Is y(x) always less than 3 for all x?

[Newtime]

I just took an exam and the final problem was the following:


dy/dx = (y-3) e^(cos(xy))

y(1)=1

prove that y(x) < 3 for all x for all y that are defined.

To be honest, I tried a few things but realized I didn't know where to start. I can show that the limit of the slope from neg. infinity to infinity is zero which means 3 is an asymptote but I had no idea how to show this. Ideas?

 

[sutupidmath]

I think what you would eventually want to show is that at y=3 the surface has a max. which looks quite plausible, since y'=0=>y=3, since there is no othe possibility.

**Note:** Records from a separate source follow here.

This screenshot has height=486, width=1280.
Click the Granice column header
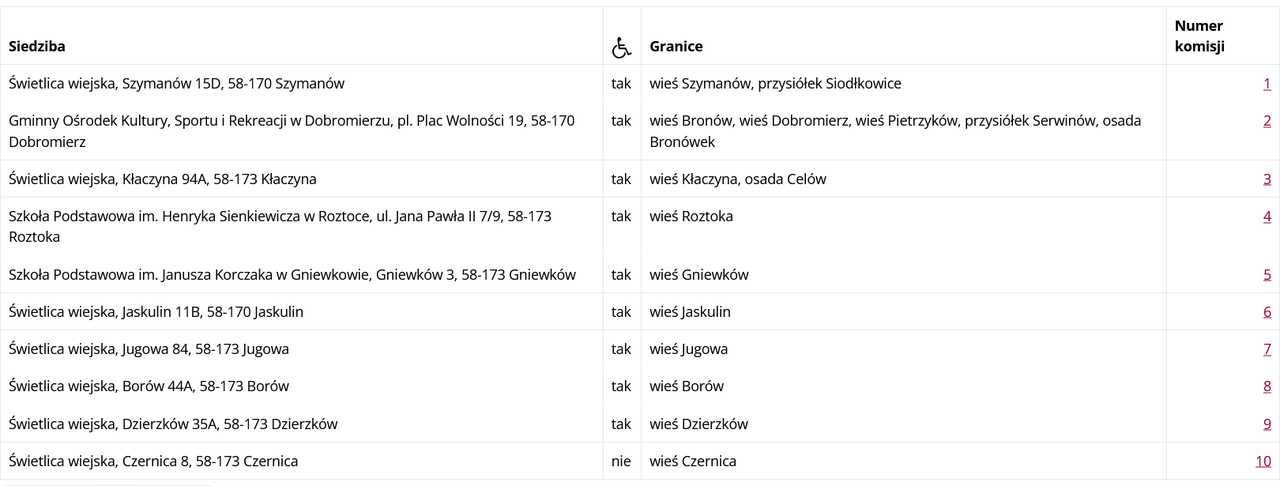[676, 46]
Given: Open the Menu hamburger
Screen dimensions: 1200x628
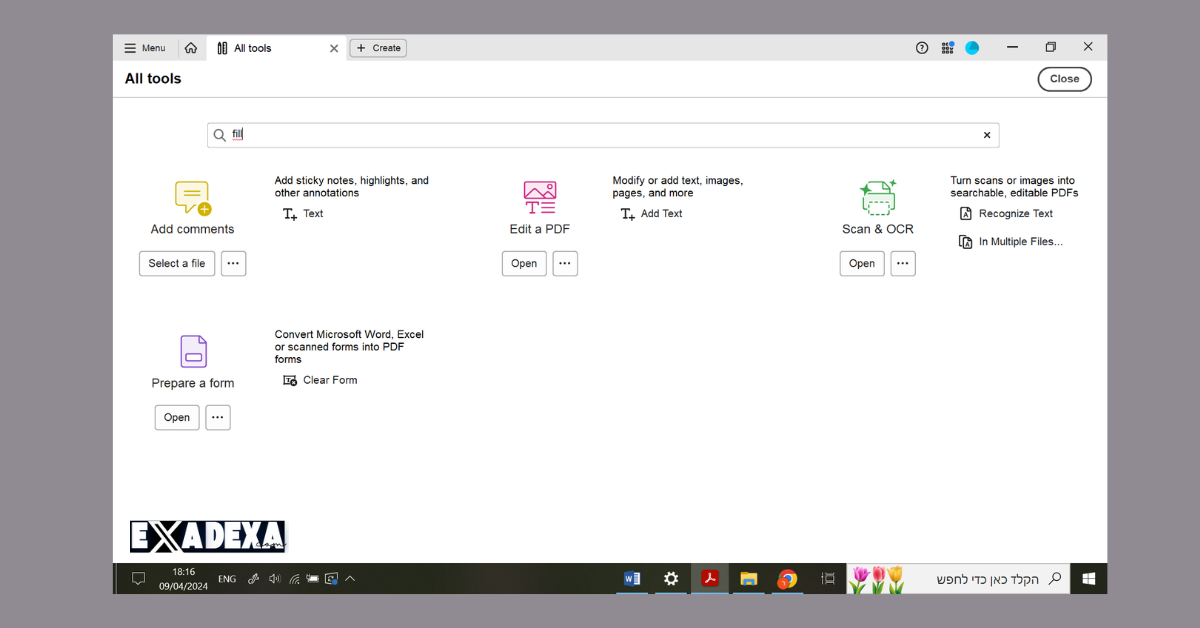Looking at the screenshot, I should click(144, 47).
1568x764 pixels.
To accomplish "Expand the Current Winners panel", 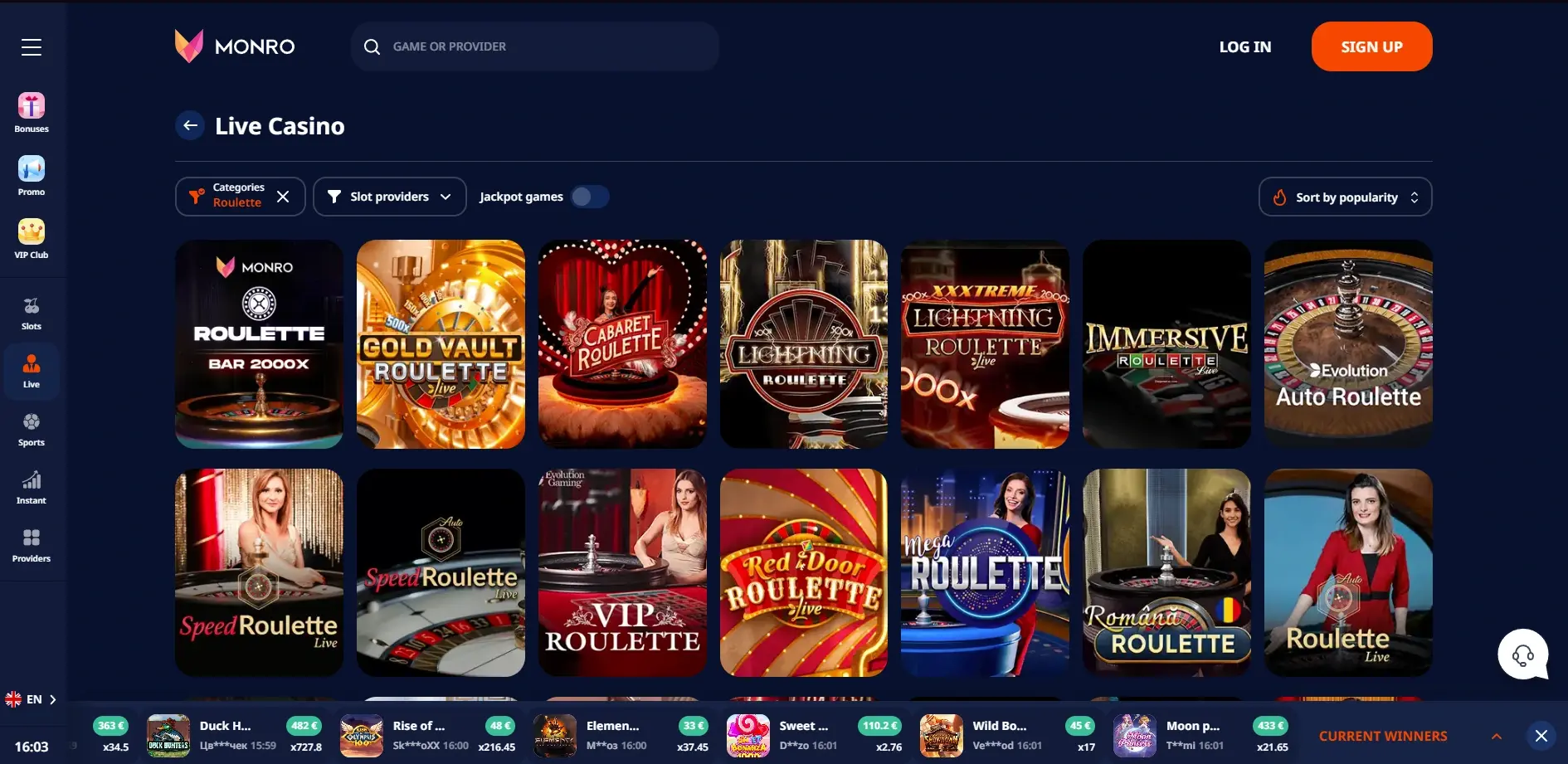I will click(x=1496, y=736).
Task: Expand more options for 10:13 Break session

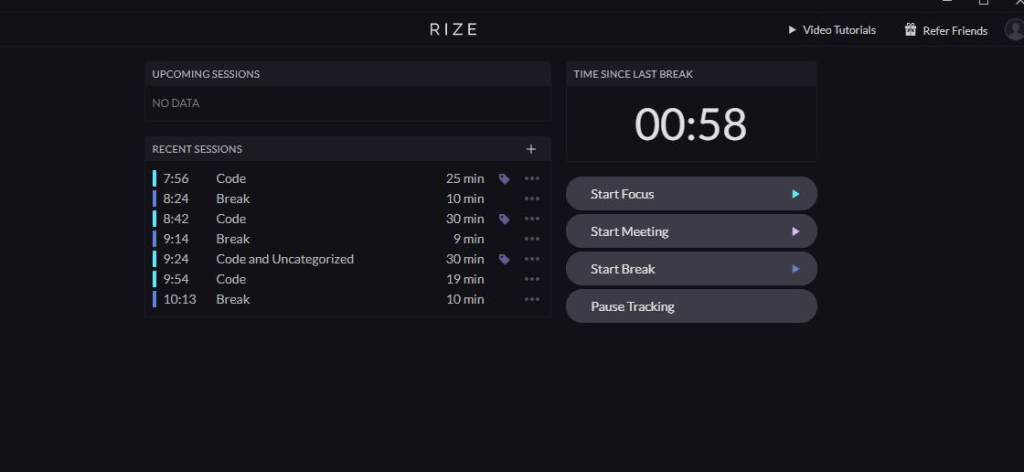Action: click(532, 299)
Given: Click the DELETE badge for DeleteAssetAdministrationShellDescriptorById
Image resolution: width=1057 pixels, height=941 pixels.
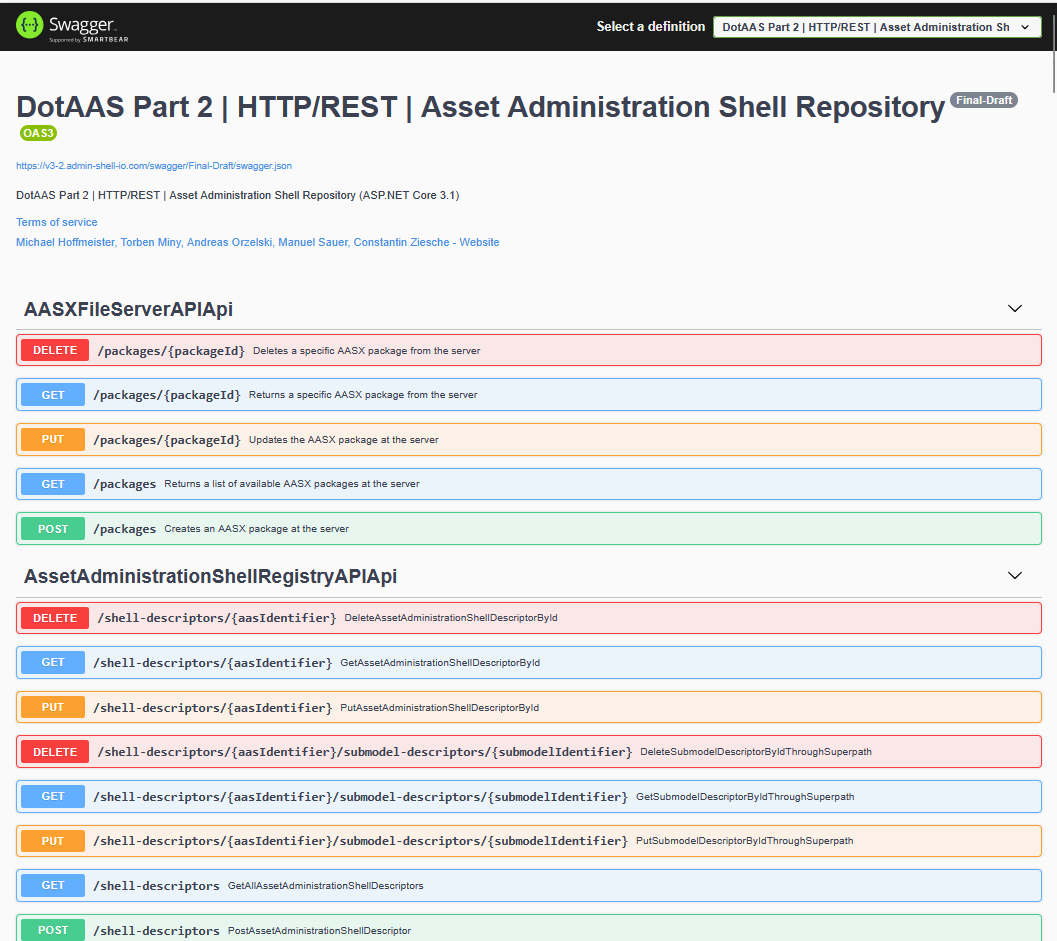Looking at the screenshot, I should tap(52, 617).
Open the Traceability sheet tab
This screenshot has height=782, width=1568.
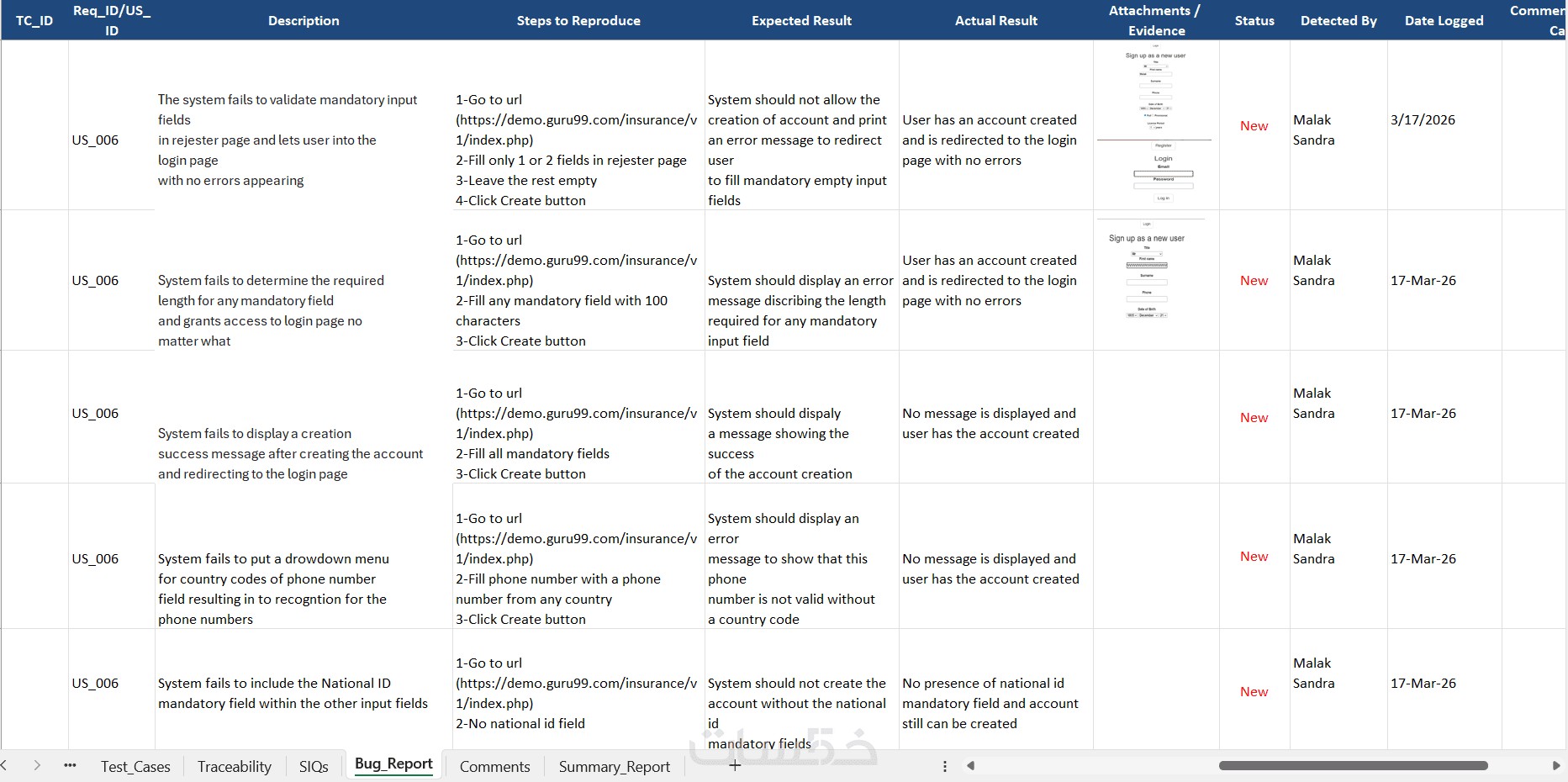pos(234,766)
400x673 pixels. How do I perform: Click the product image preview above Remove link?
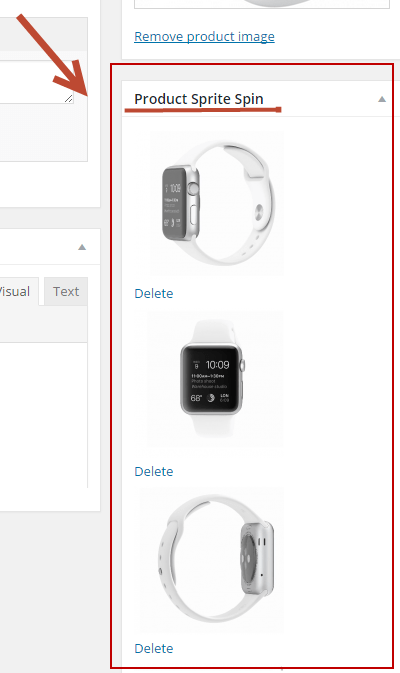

Now i would take a delta neigbourhood of 3 and see how does y' change sign around it.

The other possibility would be to try to solve that differential eq. so we would retrieve our function y, and then we could play with some inequalities in there...but i don't seem to have any ideas so far, as how to solve this diff. eq.

 

[HallsofIvy]

Note that y'(3)= 0. One thing that tells us is that y(x)= 3 for all x satisfies the differential equation dy/dx= (y- 3) e^cos(xy) with initial value y(x₀)= 3.

Further, solutions to this differential equation are unique for any initial value. (Because (y- 3)e^cos(xy) is continuous in both variables and differentiable with respect to y so it satisfies the conditions for the "existence and uniqueness" theorem.)

If y(x) satisfying that differential equation were ever equal to 3 at, say, x= x₀, then we would have two distinct solutions satisfying the differential equation and y(x₀)= 3, contradicting the uniqueness of y(x)= 3.

Since any solution to the differential equation is continuous and cannot cross y= 3, if y< 3 for any value of x, it must always be less than x.